▸ WRITTEN REQUEST
Render each of the entries below as one row of a two-column CSV with the header "instruction" and "target". Put the entry's text and its answer each in a single quoted field, turn line breaks into spaces, and omit the pictures.

BEGIN RECORDS FOR PROCESSING

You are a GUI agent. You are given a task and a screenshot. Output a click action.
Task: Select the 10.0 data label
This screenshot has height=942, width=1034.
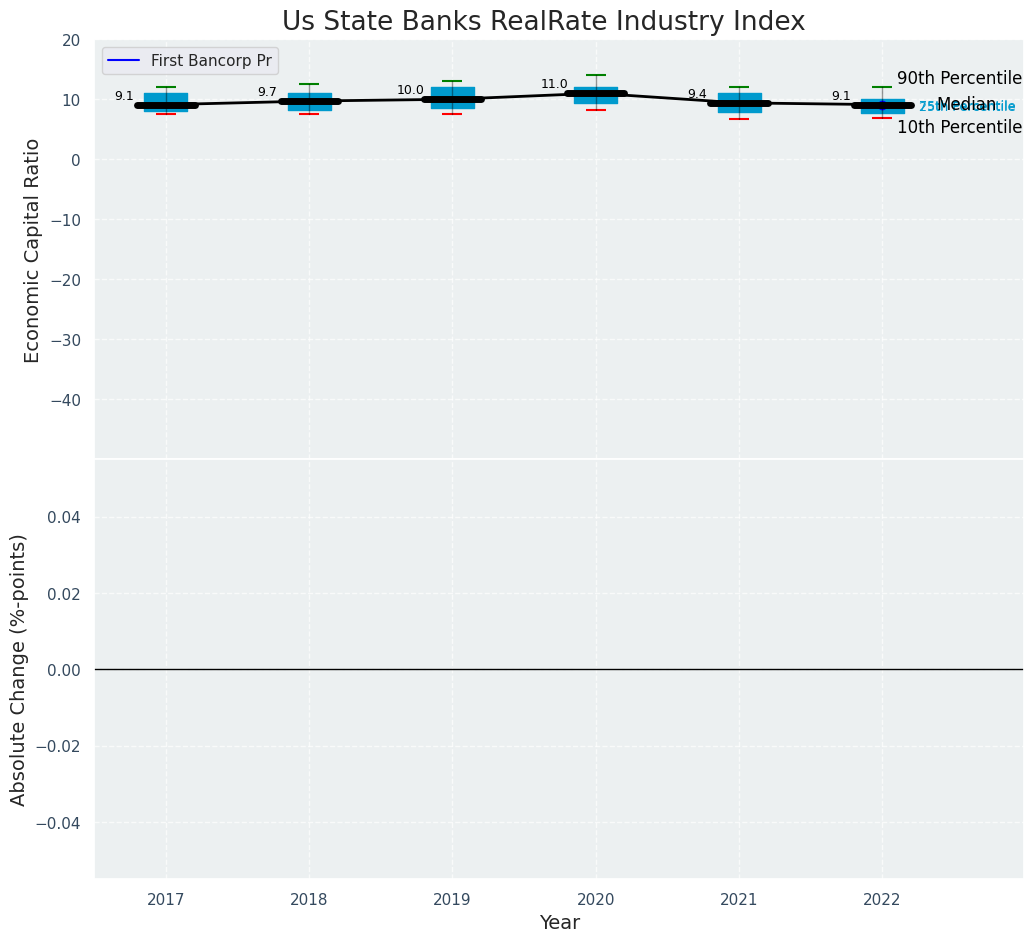coord(410,91)
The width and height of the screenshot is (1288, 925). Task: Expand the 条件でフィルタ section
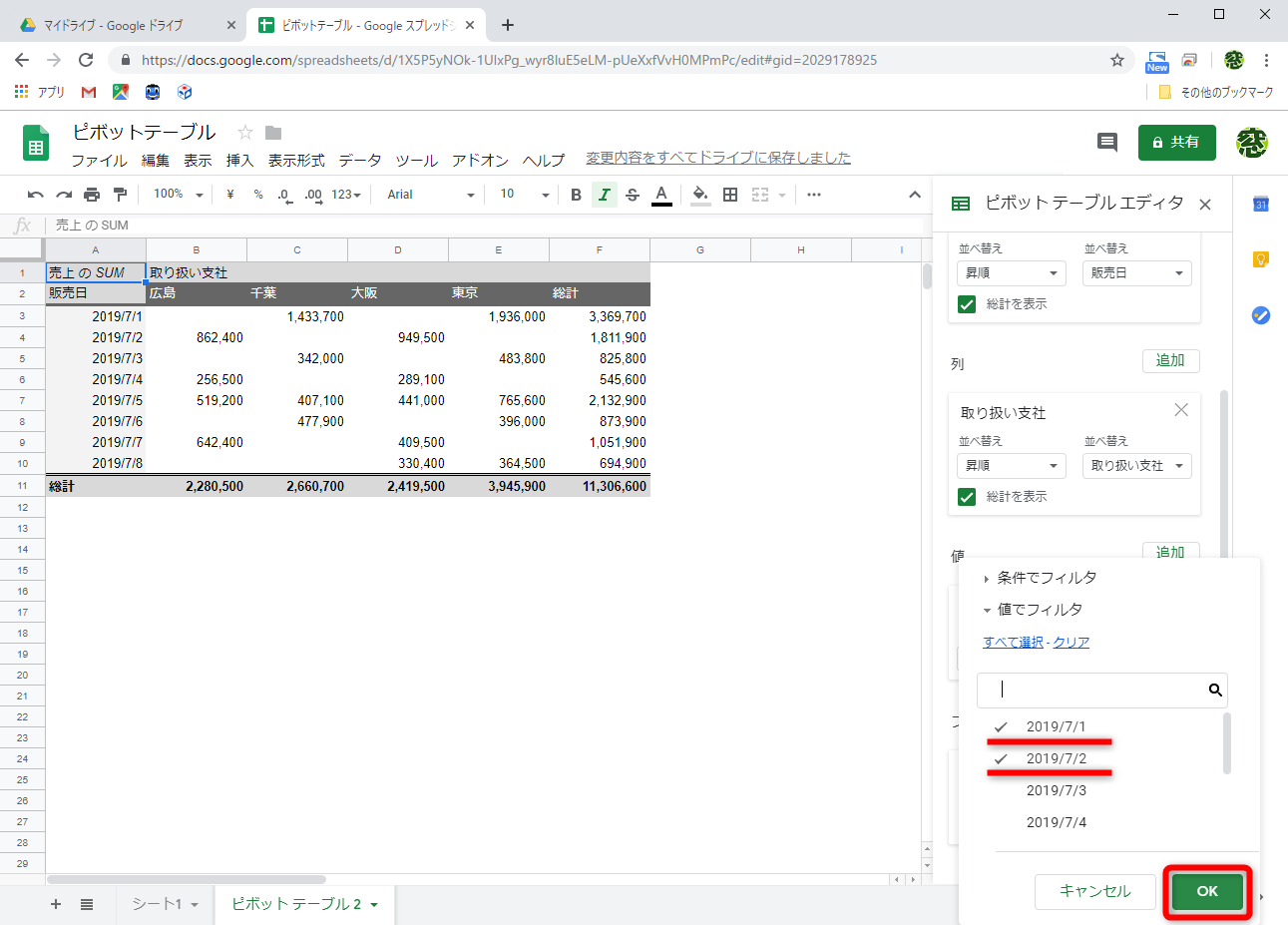pos(1045,577)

END RECORDS FOR PROCESSING

▸ WRITTEN RESPONSE
instruction,target
"You are a GUI agent. You are given a task and a screenshot. Output a click action. Task: Select the 10.0 data label This screenshot has height=942, width=1034.","coord(410,91)"
"The width and height of the screenshot is (1288, 925). Task: Expand the 条件でフィルタ section","pos(1045,577)"